# [The input]
______
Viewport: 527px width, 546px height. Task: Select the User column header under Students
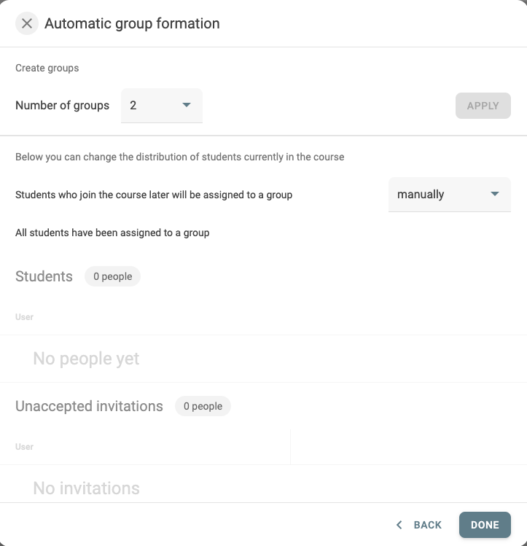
______
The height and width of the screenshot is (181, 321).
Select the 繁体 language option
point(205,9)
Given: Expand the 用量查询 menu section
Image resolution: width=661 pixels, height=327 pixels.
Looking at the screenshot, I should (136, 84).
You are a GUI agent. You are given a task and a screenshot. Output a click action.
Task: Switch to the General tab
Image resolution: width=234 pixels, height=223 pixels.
______
# [Challenge]
Write out the records from the line with "You are a GUI" up to and including the line with "Image resolution: width=234", substituting "Advanced" for "General" and keeping everything else the same.

# [Task response]
You are a GUI agent. You are given a task and a screenshot. Output a click action.
Task: Switch to the Advanced tab
Image resolution: width=234 pixels, height=223 pixels.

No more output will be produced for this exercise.